6. One court in analyzing a similar case stated that neither Grinkiewicz or Orellanes was controlling because they were based on a misinterpretation of Florida law. See United States v. Santini, N.D. Ill, 1992, 1992 WL 159410 (No. 88 CR 20028, June 15, 1992) (unpublished). In another case also based on a violation of the Federal Firearms Statute, the court observed that:[There] appears to be a common perception among persons involved in the Florida criminal justice system that a defendant, for whom adjudication is withheld, has not been “convicted” under Florida law. Probation officers of this court, having served as Florida probation officers before joining the federal system, have confirmed that defendants in Florida are routinely advised by practicing criminal defense lawyers, by state probation officers, by state prosecutors, and by judges, that when adjudication is withheld, they are not “convicted” and accordingly do not lose their civil rights.United States v. Lester, 785 F.Supp. 976, 978 (S.D.Fla.1991)(quoting United States v. Thompson, 756 F.Supp. 1492, 1496 (N.D.Fla.1991)).
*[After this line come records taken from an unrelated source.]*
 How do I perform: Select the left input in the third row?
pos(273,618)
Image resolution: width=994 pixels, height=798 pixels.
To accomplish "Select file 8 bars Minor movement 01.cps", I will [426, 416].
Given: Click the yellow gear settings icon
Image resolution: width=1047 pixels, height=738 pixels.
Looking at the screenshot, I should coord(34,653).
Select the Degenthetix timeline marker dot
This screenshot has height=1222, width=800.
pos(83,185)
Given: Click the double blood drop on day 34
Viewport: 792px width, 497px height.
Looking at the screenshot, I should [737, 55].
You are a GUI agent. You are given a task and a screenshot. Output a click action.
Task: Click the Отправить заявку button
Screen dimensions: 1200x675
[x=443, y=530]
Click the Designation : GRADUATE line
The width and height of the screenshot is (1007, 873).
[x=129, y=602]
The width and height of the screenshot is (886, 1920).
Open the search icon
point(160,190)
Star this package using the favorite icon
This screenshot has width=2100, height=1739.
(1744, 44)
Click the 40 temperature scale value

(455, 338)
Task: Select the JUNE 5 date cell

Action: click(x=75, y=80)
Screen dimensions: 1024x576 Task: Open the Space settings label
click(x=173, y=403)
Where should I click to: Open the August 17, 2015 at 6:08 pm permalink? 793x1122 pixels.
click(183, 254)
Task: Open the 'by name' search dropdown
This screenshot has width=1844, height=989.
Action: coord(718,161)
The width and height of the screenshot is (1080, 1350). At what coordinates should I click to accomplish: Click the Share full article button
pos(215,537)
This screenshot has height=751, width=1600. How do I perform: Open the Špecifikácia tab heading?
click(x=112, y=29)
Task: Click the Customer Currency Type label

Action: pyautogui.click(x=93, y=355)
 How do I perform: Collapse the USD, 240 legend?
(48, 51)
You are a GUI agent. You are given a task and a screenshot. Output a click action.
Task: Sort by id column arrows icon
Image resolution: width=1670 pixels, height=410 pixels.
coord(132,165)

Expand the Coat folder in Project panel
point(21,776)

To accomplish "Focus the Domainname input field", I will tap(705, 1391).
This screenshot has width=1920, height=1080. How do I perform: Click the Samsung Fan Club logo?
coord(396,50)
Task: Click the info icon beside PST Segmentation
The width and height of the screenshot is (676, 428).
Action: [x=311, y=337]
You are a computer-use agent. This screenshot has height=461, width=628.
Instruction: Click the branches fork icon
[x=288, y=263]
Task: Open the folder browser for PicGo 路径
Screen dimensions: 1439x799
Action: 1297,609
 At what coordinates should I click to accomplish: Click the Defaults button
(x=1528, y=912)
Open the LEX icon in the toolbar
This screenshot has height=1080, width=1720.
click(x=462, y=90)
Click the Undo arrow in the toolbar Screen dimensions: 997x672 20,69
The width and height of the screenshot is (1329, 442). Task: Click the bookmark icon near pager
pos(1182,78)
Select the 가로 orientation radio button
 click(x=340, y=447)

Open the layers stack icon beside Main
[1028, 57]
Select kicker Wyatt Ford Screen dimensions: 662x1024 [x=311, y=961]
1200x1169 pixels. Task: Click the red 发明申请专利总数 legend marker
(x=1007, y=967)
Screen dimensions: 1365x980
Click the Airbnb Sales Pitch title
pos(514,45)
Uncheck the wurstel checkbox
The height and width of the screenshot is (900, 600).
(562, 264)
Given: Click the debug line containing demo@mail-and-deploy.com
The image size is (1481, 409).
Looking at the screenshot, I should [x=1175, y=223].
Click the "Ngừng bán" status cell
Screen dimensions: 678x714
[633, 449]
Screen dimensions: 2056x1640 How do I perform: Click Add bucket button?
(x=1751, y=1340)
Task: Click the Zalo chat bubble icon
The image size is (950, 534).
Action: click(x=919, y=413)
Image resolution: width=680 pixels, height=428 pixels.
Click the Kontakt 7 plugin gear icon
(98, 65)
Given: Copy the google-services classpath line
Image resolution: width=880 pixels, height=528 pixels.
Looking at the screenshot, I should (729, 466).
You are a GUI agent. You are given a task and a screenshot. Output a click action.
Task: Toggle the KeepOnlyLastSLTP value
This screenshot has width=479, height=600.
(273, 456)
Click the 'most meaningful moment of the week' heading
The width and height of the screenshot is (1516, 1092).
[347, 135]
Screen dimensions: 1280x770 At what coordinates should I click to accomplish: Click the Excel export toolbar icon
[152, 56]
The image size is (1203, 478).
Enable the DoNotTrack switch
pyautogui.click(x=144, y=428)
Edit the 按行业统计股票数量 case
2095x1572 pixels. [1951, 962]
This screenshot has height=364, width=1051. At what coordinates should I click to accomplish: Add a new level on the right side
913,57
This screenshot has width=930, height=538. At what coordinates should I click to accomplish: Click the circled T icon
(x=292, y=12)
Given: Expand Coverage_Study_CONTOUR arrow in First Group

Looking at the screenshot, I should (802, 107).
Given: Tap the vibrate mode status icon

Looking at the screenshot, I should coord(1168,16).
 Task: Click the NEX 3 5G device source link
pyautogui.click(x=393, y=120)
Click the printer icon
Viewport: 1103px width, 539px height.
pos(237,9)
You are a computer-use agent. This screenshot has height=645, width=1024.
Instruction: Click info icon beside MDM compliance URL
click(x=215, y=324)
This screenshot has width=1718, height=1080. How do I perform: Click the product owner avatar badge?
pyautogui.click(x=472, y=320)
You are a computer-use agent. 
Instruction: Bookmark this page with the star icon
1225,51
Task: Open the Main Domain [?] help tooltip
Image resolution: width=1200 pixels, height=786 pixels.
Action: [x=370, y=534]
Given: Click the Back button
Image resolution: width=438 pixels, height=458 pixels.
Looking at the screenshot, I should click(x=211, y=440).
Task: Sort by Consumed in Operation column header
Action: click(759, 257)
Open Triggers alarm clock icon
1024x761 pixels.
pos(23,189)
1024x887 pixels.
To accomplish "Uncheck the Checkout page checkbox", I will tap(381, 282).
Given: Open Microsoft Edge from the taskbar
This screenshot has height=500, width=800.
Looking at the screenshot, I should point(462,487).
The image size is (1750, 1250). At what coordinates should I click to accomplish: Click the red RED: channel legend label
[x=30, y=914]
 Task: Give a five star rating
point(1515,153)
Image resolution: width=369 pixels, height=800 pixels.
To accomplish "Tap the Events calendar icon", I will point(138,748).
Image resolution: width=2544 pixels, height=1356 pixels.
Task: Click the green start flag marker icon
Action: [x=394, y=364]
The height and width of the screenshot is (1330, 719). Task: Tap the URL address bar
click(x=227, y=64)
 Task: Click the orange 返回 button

7. “Under our prior precedent rule, a panel cannot overrule a prior one's holding even though convinced it is wrong”. United States v. Steele, 147 F.3d 1316, 1317-18 (11th Cir.1998) (en banc). “[W]e are not at liberty to disregard binding case law that is so closely on point and has been only weakened, rather than directly overruled, by the Supreme Court.” Fla. League of Professional Lobbyists v. Meggs, 87 F.3d 457, 462 (11th Cir.1996). However, the prior precedent rule would not apply if intervening on-point case law from either this Court en banc, the United States Supreme Court, or the Florida Supreme Court existed. See Gulf Power Co. v. FCC, 226 F.3d 1220, 1224 (11th Cir.2000); Venn v. St. Paul Fire & Marine Ins. Co., 99 F.3d 1058, 1066 (11th Cir.1996); Hattaway v. McMillian, 903 F.2d 1440, 1445 n. 5 (11th Cir.1990).